● Your assignment: Tally the lines of the data that include the word "will" and state the total, nothing else.

● Data for this exercise:
■ ■ ■ ■ ■ ■ ■

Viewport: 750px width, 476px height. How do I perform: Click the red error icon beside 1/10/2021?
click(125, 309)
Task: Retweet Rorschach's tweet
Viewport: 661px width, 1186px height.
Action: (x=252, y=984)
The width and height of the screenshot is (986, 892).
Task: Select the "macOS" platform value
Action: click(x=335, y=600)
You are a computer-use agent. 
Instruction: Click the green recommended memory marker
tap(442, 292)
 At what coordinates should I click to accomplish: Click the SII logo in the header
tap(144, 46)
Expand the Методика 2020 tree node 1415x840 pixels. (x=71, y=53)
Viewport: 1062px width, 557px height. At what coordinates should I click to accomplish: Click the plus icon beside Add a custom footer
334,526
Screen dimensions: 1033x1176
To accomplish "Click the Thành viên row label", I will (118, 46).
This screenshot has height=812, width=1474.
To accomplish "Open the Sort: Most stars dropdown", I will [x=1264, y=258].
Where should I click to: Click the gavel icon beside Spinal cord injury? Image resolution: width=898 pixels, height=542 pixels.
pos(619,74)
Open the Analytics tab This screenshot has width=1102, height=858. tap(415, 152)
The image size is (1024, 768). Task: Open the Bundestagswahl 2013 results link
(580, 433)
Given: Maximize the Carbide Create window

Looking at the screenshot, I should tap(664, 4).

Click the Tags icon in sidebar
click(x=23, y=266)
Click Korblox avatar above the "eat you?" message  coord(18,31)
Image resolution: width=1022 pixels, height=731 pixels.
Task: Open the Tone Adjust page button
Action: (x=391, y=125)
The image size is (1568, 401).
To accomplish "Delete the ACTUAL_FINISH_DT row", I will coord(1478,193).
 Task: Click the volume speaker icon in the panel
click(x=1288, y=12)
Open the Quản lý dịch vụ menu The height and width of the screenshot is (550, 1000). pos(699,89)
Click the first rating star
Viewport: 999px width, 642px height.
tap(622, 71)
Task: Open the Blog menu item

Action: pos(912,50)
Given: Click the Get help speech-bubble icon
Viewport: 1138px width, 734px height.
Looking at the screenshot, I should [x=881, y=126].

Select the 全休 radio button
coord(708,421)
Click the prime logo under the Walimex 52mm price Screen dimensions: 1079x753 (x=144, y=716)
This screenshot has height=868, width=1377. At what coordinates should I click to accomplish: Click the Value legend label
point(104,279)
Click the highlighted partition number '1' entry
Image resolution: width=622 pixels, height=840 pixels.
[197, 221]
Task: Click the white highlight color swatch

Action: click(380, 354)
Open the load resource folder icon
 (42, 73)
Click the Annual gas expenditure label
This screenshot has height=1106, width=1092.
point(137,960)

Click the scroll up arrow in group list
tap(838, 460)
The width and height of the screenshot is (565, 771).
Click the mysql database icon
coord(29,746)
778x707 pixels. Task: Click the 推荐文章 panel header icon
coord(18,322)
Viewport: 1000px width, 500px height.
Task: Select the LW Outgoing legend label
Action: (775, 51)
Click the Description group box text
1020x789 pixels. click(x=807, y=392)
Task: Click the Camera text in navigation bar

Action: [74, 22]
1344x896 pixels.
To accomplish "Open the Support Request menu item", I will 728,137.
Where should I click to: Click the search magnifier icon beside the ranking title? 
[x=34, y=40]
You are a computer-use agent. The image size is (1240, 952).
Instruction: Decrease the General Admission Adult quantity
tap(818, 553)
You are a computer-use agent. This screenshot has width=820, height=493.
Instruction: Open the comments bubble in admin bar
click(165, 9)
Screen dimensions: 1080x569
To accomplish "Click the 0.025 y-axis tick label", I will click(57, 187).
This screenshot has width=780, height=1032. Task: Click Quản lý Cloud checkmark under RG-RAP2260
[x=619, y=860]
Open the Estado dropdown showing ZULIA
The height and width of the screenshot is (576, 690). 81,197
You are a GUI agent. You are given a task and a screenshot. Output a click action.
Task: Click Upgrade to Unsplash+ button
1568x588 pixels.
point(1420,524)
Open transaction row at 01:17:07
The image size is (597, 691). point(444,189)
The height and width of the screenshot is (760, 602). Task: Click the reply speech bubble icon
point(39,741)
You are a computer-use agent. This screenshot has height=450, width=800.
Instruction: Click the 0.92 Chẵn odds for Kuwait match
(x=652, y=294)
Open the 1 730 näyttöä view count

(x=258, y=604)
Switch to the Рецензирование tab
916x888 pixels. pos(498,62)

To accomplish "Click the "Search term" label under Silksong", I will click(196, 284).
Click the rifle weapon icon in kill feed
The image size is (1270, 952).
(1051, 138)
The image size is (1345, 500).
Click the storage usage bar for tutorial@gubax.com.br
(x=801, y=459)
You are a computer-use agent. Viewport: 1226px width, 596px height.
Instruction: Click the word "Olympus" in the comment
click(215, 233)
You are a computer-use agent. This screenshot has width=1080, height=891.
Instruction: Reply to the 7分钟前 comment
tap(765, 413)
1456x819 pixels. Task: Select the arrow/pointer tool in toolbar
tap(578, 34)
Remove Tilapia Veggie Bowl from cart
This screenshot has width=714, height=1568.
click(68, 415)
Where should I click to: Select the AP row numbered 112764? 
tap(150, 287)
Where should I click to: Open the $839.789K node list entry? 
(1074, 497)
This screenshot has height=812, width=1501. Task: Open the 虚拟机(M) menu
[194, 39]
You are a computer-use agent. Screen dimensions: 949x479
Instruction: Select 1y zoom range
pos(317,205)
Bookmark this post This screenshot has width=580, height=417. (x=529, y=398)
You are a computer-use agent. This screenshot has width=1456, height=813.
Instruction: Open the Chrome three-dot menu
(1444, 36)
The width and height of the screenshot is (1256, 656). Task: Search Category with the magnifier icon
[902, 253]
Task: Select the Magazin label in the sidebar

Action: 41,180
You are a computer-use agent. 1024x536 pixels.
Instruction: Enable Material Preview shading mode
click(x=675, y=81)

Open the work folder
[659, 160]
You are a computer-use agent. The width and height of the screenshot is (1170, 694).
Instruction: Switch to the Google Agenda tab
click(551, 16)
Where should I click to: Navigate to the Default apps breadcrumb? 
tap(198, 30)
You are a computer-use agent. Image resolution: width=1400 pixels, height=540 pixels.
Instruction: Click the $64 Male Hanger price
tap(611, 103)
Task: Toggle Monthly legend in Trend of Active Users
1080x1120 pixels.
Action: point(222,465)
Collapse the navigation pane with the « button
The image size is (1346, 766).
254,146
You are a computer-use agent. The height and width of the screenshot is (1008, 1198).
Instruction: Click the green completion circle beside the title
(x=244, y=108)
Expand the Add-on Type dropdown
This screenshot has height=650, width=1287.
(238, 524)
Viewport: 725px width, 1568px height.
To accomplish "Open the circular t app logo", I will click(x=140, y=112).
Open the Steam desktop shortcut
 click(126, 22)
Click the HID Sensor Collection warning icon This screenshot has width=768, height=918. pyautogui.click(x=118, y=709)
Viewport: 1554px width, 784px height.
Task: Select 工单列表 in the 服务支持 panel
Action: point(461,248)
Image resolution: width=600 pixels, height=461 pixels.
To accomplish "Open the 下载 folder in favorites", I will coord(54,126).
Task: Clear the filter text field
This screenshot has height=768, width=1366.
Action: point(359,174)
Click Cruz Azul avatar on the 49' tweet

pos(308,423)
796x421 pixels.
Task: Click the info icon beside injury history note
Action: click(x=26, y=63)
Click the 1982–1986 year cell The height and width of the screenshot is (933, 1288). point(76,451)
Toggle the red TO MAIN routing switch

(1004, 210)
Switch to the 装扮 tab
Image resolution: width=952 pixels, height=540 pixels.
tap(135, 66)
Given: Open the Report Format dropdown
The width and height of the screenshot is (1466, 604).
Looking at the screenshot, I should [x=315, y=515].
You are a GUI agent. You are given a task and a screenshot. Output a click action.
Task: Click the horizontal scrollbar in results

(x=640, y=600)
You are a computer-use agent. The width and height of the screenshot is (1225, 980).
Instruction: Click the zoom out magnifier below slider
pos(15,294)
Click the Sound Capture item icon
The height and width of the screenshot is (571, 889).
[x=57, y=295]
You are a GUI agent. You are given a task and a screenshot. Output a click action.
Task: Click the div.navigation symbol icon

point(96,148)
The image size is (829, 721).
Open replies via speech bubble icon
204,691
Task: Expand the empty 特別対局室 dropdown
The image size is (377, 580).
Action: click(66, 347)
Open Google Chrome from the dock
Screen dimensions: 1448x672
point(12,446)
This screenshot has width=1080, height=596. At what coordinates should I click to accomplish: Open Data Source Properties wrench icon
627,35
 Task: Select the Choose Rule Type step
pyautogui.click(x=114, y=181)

■ ■ ■ ■ ■ ■ ■

● Expected answer: 8